Suelo caer en
la tentación de pensar que el mundo está en contra mío.
Es una huella vieja y suelo recorrerla con cierta nostalgia, sabiendo
que ya no es mía, que apenas estoy ganando tiempo, como si revisitara
mi viejo barrio y señalara los hitos de la memoria sabiendo que
ya no están ahí ni el almacén de Don Emilio, ni
la casa del loco, ni siquiera yo, subida al techo y lanzando frutos
de paraíso a la gente que pasaba por la vereda. Pero ahí
estoy, de visita, hurgando en antiguos argumentos que sostengan este
cristal rayado para mirar el mundo. Ya no me siento cómoda lanzando
mi lamento al universo como si allí tuviera alguna cuenta que
cobrar, como si pidiera maldón, como si alguien más diera
las cartas. Ya no soy ésa. No quiero ser ésa. Y sin embargo
me tienta la víctima, me calzo su personaje como un vestido dos
talles más chico, de la época en que no tenía este
globito que aparece sobre la cintura del pantalón, hijo del tiempo,
el alcohol y la medicación. Y sí, se ve ridículo,
se escucha ridícula esa voz de niña que dice que nadie
la comprende y prefiere quedarse a un costado de los juegos, los brazos
cruzados, el gesto fruncido, la trompa apretada. No hay ninguna ventaja
en esa manera de hacer gambetas, de convencerme de lo mismo que tanto
trabajo me costó desmentir. La tentación es nada más
que el impulso de calzar siempre las mismas sandalias, de refugiarme
en el lugar que conozco cuando me ensordece la tormenta, sin pensar
que así yo misma me ato de pies y manos en el momento exacto
en que debería nadar. Igual, todavía puedo justificarme,
no es lo que hago habitualmente, o, en todo caso, reconozco la treta
y ya no me la permito. De hecho hasta aquí he caminado y no es
poco, estoy segura que puedo dejar esas viejas muletas de una vez por
todas, necesito los dos brazos para seguir construyendo la aldea de
mis ilusiones. Nadie puede hacer por mí lo que me toca, vaya
novedad. ¿Por qué permitirme entonces lo que no quiero
siquiera mirar en los demás? No puedo sentir pena por quien acomoda
detrás de sus pesares y deja que la marea arrastre todo lo demás.
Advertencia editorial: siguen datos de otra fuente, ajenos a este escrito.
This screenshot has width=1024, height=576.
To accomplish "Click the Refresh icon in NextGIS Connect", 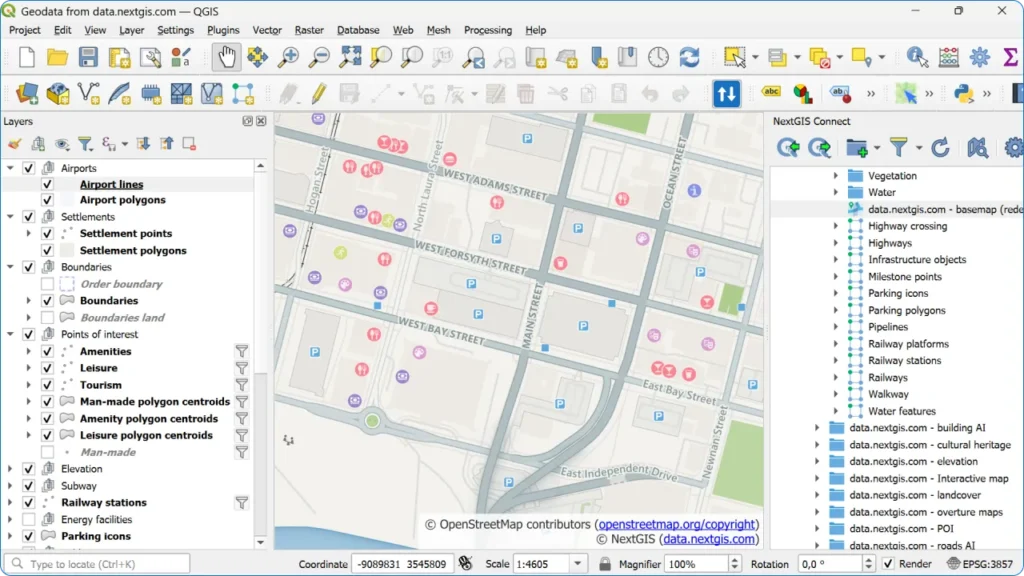I will [940, 147].
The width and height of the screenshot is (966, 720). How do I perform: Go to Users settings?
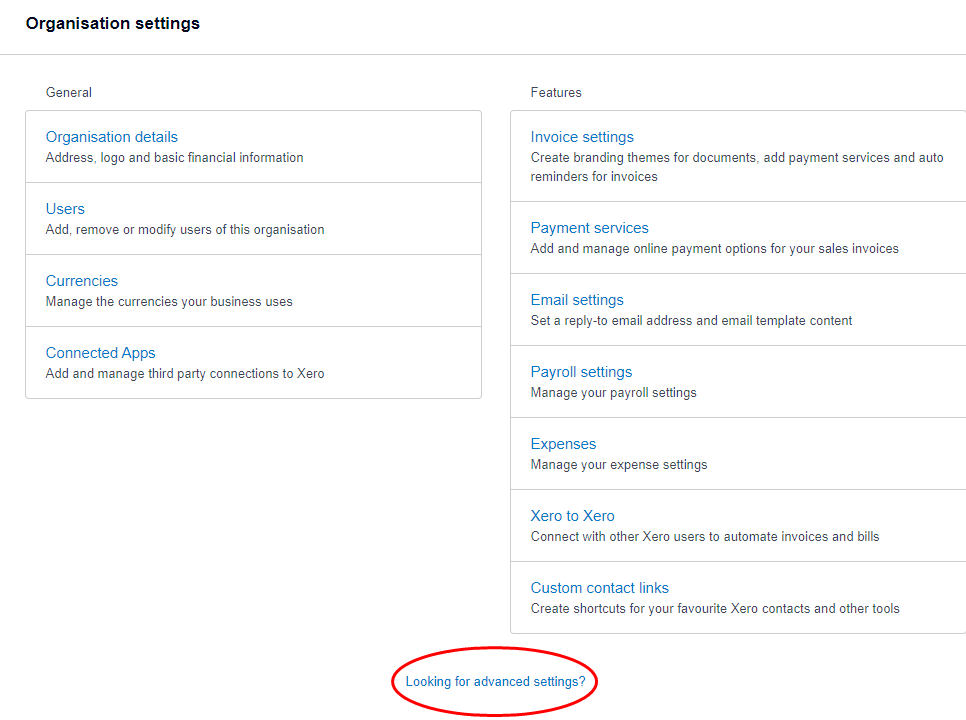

De alguna manera hay justificar la pérdida de lo que no se ha
podido retener. No pude sentir pena, por ejemplo, cuando me llamó
una amiga de Mendoza para decirme que otro amigo tenía sida,
que hace quince días que está internado, que esperan que
zafe aunque no saben. Seguramente es un mecanismo de defensa, pero estoy
segura de que va a zafar y me muero de bronca cuando lo pienso así,
echado en la cama y sin poder respirar por la neumonía, sabiendo
que hace años posterga la primera visita al médico. Nunca
fue, lo tuvieron que llevar. La crueldad también es una tentación
cuando alguien anuncia durante tanto tiempo su caída, pero me
reconozco en su inmovilidad, en su forma de esperar que alguien lo vea,
lo salve, lo compadezca. Pero aun ahora, inmóvil en su cama de
hospital, las posibilidades para él están en sus manos.
No somos víctimas, amigo, ni por una ni por otra cosa. Todavía
intento aprenderlo, aunque cada tanto me tiente ese vestido demasiado
estrecho para quien ha sabido subir. Y caer.